>>>>

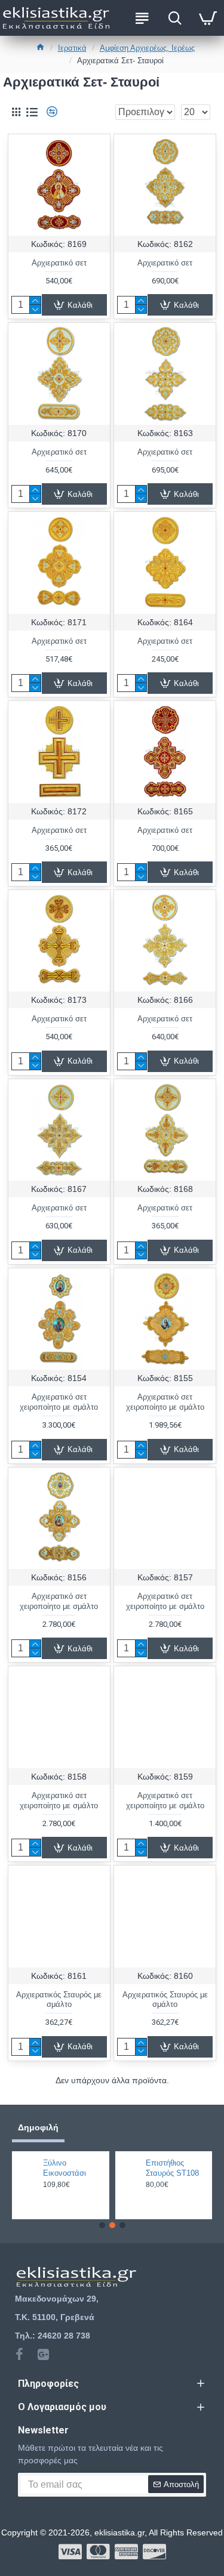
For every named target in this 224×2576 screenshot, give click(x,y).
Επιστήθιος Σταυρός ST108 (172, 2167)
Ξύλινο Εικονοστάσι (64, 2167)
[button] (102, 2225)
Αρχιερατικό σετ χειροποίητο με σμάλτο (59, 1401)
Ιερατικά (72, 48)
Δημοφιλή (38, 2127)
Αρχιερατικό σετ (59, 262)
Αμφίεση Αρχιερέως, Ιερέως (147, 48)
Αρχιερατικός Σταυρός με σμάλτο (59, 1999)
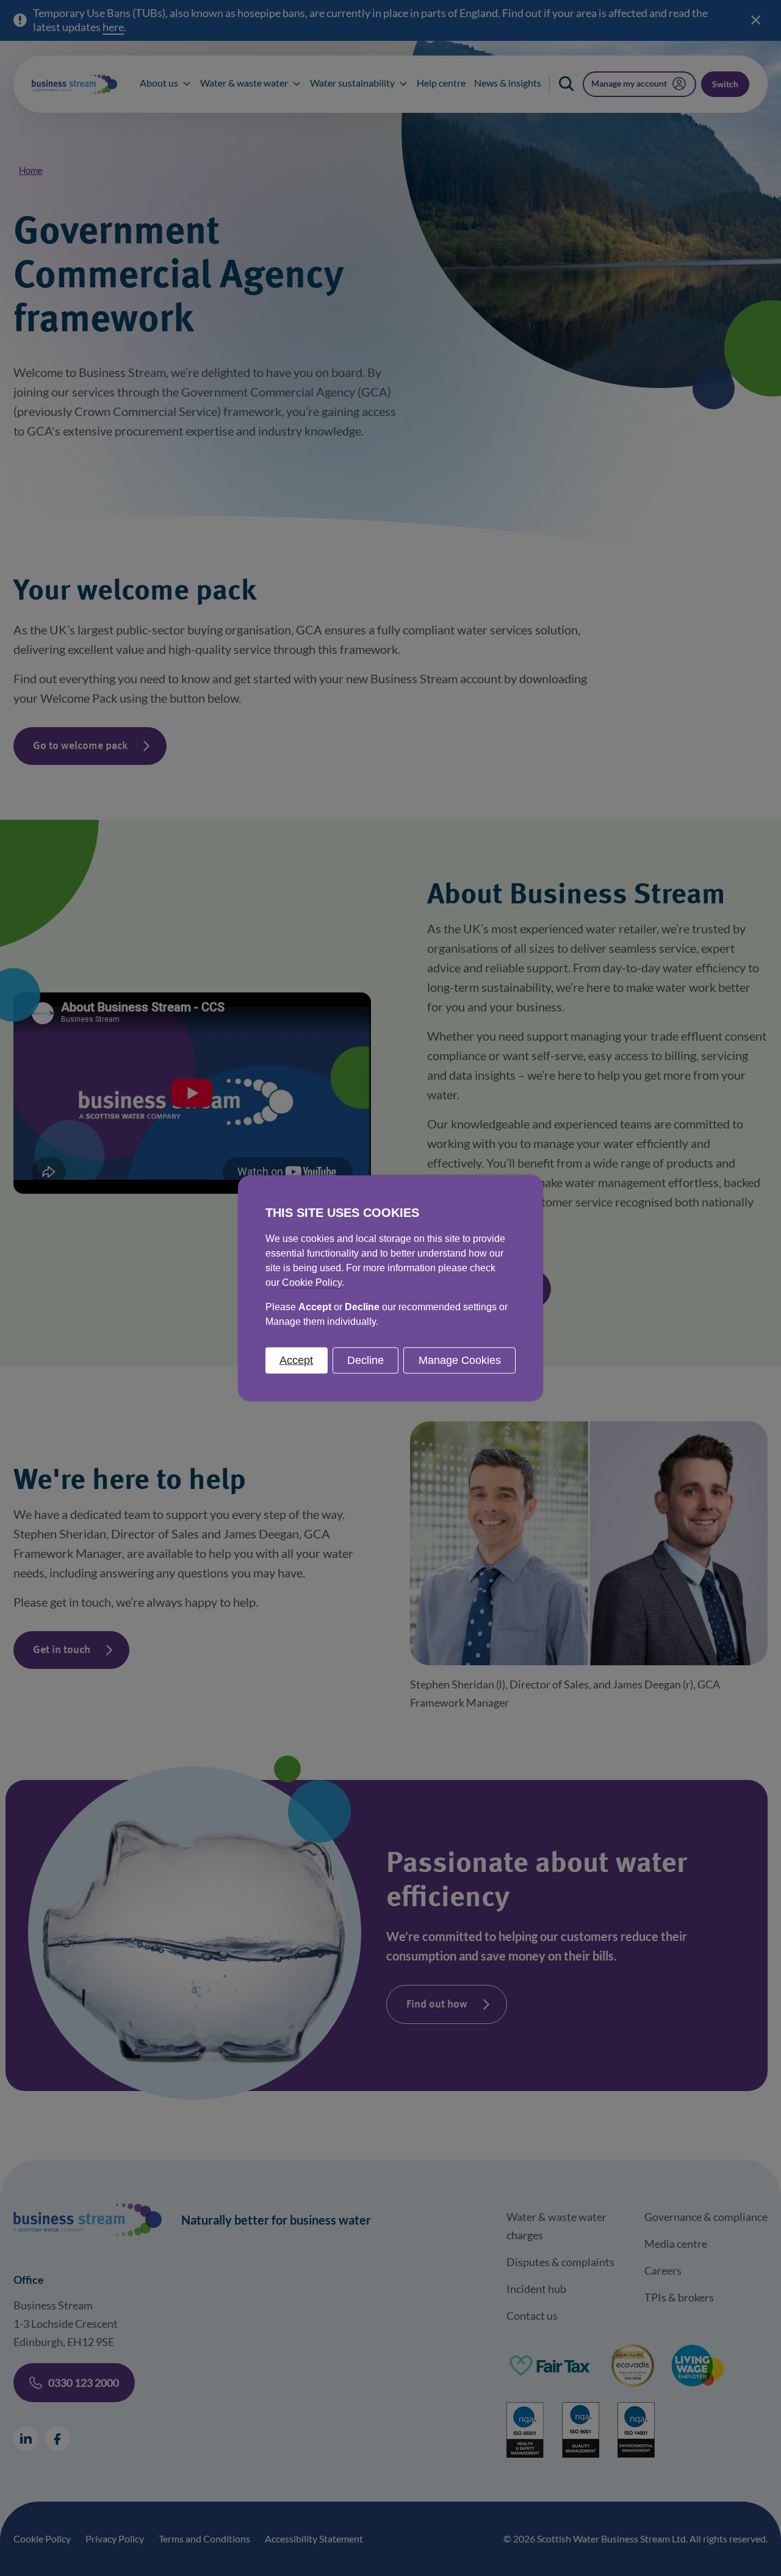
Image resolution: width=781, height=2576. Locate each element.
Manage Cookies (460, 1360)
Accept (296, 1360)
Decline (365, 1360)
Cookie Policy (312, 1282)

<<<<

What is needed — Please retype only the lines from the line that holds "Αρχιερατικό σετ (59, 262)" through the end of the records, exactly as they stand, and drop every picture.

Written answer —
Αρχιερατικό σετ (59, 262)
Αμφίεση Αρχιερέως, Ιερέως (147, 48)
Αρχιερατικός Σταυρός με σμάλτο (59, 1999)
Image resolution: width=781, height=2576. Locate each element.
Manage Cookies (460, 1360)
Accept (296, 1360)
Decline (365, 1360)
Cookie Policy (312, 1282)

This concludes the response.